An Unflinching Look at One Woman's Troubled Past

Kelle Groom’s wrenching memoir I Wore the Ocean in the Shape of a Girl is a tough book to get through, not because it’s especially long or dense, but because the emotional terrain it covers is so harrowing. Groom recounts a narrative of loss, pain and poor choices with only occasional diversions into kinder, less troubled territory, and the cumulative effect is crushing. She is to be commended for facing her past with flinty-eyed honesty and an absence of cheap sentiment, but this does little to reduce the emotional trauma she expresses. If anything, it augments it.
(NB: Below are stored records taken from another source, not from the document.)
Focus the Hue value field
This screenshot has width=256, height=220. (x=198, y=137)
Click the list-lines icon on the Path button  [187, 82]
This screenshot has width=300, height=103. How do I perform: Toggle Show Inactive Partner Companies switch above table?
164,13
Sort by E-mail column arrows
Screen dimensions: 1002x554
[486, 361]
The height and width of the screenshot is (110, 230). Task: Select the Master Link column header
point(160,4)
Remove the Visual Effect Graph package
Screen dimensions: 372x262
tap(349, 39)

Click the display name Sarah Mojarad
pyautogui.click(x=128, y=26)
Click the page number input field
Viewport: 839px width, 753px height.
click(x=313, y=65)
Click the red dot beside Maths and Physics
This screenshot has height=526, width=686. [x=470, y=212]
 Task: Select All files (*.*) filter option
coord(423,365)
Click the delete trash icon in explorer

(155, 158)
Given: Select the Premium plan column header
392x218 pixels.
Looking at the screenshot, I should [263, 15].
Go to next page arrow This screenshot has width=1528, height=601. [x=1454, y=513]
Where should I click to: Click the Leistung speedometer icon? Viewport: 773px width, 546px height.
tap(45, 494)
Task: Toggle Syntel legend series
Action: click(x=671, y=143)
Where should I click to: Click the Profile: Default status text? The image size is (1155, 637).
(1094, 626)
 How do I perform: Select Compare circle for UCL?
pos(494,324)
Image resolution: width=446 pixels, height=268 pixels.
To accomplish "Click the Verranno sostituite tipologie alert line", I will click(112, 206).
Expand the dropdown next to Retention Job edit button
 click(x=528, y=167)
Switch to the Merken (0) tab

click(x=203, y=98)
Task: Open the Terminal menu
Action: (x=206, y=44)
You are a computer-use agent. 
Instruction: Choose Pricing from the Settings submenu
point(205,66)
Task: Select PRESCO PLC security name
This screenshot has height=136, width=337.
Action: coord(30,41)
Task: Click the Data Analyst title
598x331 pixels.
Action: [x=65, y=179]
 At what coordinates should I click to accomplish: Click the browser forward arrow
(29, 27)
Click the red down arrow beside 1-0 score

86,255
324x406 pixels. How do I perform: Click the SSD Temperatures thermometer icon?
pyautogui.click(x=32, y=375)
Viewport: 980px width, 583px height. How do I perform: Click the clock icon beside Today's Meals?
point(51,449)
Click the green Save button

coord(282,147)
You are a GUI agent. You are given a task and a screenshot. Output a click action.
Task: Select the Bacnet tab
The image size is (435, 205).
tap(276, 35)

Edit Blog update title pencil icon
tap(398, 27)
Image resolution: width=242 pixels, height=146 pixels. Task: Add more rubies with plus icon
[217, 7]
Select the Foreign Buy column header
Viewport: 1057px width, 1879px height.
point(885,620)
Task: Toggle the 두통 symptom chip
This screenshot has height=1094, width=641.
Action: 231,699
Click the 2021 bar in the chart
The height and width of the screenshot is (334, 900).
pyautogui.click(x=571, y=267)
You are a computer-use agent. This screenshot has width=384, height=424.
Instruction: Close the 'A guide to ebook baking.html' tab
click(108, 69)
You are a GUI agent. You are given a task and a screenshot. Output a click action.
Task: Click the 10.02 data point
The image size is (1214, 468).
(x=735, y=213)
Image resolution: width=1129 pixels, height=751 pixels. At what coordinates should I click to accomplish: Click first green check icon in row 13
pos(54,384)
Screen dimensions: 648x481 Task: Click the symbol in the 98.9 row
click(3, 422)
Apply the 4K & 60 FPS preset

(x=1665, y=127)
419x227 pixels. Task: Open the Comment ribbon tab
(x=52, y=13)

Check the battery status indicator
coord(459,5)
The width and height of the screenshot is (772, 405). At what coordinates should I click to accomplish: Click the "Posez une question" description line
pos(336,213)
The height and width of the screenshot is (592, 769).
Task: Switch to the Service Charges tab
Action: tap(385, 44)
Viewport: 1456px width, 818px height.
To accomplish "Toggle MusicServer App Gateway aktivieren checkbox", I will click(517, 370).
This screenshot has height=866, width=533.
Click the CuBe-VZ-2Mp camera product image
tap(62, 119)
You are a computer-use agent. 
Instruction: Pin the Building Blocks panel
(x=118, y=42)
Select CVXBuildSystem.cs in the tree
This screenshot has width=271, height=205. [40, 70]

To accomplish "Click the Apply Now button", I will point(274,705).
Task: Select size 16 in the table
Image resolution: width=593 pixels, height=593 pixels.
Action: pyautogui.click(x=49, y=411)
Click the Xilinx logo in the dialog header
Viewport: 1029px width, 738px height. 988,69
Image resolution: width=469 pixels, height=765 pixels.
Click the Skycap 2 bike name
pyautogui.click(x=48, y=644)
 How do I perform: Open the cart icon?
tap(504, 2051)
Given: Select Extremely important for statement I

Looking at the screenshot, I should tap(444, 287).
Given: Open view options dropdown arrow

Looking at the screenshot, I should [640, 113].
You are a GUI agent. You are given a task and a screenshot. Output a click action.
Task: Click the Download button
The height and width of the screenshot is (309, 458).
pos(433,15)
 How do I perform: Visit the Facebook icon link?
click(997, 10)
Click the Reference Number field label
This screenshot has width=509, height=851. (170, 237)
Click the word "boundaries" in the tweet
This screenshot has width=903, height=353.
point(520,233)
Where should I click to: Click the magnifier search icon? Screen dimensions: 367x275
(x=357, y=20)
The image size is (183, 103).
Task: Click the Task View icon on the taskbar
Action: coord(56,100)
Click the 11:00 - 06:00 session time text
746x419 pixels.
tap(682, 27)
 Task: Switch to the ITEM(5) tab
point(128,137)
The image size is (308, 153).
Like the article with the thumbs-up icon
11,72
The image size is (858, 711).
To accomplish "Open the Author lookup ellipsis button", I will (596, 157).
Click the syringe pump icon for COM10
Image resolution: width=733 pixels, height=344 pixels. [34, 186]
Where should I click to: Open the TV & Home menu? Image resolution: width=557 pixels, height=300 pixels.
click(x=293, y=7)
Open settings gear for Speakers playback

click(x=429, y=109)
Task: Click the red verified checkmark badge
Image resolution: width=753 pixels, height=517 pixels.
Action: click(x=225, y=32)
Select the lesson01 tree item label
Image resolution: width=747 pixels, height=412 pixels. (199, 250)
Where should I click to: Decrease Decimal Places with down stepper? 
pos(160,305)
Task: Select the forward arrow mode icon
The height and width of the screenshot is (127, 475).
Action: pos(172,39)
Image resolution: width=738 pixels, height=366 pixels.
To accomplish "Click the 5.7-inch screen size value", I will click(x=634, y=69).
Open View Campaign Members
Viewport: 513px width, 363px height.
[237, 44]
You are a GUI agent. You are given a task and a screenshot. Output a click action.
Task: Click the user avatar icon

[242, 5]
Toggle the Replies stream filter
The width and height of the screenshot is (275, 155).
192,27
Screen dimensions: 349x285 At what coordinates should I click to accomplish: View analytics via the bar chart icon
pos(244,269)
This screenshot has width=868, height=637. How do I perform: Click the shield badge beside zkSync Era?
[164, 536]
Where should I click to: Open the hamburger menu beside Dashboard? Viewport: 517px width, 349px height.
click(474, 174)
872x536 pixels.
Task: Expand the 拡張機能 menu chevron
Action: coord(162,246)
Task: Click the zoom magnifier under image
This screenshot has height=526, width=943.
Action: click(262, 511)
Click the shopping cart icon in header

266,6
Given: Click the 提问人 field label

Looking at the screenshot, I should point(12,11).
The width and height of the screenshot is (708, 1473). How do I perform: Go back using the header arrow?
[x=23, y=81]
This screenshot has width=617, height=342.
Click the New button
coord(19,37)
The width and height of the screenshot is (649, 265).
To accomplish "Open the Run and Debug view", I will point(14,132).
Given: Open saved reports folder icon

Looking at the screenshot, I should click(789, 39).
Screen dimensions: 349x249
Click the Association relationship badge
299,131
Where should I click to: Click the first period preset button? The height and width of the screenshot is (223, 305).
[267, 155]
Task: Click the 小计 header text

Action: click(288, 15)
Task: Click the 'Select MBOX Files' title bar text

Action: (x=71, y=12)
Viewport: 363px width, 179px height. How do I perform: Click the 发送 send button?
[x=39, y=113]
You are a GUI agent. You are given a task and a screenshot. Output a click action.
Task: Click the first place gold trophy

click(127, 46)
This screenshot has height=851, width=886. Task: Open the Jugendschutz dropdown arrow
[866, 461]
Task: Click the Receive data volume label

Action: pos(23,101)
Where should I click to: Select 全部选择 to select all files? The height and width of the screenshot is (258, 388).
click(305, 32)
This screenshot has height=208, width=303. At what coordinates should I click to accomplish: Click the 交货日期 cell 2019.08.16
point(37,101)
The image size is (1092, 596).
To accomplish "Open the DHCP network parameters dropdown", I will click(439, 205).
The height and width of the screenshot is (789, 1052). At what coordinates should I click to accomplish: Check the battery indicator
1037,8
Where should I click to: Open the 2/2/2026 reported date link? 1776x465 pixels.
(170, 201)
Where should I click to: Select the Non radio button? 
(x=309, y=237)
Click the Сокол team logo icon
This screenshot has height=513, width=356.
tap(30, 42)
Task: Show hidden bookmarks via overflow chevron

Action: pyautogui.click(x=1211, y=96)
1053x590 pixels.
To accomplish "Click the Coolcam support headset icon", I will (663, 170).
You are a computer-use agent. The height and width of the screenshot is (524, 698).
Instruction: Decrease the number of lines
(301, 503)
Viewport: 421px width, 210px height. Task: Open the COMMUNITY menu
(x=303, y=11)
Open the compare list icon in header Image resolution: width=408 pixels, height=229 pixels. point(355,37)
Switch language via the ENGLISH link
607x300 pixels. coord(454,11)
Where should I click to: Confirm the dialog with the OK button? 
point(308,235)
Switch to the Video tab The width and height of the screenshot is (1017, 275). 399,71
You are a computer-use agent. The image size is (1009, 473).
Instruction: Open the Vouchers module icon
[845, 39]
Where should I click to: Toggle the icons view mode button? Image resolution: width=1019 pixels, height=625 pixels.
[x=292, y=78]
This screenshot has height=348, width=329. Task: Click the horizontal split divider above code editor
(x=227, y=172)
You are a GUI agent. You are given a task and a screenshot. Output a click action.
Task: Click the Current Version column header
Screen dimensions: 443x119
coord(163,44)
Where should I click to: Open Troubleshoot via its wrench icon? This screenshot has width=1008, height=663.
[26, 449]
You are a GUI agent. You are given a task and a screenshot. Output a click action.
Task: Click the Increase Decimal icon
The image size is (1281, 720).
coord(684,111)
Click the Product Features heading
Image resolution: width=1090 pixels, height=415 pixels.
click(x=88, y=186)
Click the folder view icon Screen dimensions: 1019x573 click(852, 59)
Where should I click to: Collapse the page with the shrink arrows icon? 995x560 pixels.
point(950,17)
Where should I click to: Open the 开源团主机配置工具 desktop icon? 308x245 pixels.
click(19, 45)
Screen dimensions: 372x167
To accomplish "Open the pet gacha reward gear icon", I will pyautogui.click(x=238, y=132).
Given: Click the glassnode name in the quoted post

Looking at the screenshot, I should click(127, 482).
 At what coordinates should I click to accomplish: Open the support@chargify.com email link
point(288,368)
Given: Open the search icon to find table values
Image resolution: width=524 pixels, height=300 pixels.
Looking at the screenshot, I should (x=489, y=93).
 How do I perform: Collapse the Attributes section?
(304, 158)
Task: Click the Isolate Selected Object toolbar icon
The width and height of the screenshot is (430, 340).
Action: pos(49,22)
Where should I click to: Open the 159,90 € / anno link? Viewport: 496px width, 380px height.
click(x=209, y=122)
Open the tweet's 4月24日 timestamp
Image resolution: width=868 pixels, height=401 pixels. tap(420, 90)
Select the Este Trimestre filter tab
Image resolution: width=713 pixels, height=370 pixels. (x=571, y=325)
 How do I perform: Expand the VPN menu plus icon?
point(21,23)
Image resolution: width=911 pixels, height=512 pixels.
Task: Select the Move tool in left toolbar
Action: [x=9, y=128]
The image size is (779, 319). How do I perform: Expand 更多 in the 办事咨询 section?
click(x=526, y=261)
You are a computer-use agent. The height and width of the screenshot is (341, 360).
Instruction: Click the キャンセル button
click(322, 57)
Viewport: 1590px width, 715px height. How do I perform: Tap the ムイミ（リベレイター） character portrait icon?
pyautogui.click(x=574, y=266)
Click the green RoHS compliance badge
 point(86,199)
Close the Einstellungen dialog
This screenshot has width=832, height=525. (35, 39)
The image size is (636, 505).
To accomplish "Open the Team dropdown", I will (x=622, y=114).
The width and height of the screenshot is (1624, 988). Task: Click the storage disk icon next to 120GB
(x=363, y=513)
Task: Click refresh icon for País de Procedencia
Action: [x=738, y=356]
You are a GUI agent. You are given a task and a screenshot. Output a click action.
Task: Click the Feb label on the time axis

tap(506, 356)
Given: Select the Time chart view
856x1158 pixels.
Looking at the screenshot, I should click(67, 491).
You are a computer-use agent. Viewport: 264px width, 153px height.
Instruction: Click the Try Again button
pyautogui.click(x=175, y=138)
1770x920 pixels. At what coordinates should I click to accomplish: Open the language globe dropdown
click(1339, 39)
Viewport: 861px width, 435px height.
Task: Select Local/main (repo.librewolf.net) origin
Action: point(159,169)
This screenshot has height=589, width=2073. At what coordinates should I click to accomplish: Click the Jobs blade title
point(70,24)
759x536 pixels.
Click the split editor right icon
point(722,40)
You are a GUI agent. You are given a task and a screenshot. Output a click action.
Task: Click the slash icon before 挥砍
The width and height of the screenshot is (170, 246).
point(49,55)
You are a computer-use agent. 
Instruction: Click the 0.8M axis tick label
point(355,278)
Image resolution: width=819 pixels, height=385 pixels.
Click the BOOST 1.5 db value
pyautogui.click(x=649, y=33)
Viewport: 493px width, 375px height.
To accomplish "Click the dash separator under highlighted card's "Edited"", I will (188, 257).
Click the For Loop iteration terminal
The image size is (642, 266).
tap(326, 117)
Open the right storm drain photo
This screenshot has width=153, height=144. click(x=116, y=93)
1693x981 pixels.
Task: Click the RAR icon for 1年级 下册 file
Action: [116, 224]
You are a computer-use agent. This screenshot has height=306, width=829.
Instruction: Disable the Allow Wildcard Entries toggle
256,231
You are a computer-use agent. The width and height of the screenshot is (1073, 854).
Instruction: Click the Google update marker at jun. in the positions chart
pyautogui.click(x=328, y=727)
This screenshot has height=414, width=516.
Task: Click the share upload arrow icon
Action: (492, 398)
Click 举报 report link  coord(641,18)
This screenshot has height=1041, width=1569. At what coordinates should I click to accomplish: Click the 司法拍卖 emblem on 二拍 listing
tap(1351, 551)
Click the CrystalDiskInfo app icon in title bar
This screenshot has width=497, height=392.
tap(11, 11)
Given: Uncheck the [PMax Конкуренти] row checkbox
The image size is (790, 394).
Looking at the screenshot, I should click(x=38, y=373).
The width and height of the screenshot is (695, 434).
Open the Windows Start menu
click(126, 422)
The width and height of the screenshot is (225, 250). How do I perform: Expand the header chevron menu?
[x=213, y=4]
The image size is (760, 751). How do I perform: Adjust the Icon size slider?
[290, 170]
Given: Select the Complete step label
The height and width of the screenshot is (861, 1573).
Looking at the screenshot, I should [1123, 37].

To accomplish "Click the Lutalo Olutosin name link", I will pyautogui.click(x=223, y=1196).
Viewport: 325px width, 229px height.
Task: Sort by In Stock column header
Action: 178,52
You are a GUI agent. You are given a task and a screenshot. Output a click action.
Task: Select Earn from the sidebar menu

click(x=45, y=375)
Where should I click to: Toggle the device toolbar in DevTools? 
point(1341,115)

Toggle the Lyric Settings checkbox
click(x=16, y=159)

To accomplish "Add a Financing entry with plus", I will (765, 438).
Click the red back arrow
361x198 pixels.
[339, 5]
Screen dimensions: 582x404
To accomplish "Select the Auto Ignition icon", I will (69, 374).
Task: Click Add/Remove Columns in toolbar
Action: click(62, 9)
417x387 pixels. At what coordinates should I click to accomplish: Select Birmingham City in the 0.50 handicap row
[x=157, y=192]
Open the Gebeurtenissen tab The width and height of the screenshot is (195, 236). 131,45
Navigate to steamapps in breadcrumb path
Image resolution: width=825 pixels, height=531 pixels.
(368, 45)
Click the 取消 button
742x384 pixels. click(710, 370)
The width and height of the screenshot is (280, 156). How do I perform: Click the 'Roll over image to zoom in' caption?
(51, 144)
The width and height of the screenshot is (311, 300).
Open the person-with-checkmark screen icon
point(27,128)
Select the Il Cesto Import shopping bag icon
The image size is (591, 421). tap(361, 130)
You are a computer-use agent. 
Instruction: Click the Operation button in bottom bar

Groom was just 19 years old and already possessed of a long history of alcohol and drug abuse—not to mention bad judgment in her choice of boyfriends and sex partners—when she gave up her newborn son for adoption. This experience, detailed in the first chapter, lays out the empotional ground that the rest of the book will cover: the sense of pain and loss at parting with her son after holding him for the first and only time, and the experience of hearing him crying as he is carried off by Groom’s aunt and uncle, the boy’s adoptive parents.


This would be a tough enough situation in itself, but what we learn within just a few pages is that Groom’s son Tommy would die before his second birthday of an illness which might have been related to conditions in his adoptive home.


The balance of the book traces Groom’s long struggle to come to terms with events, assuming that such a thing is even possible. Predictably, she undergoes a relapse—several of them—into alcohol abuse. She moves frequently, to college and elsewhere, and works a variety of jobs to hold herself together. Her parents support her as best they can, financially and otherwise. She attends AA meetings and tentatively makes friends, some of whom die. She begins drinking again. She enrolls in poetry-writing classes and receives encouragement from her professors. She quits jobs and takes on new ones, tries to find out what happened to her son without talking about it directly. A reader gets the impression that, in Groom’s family, there’s a great deal that is not spoken of directly. 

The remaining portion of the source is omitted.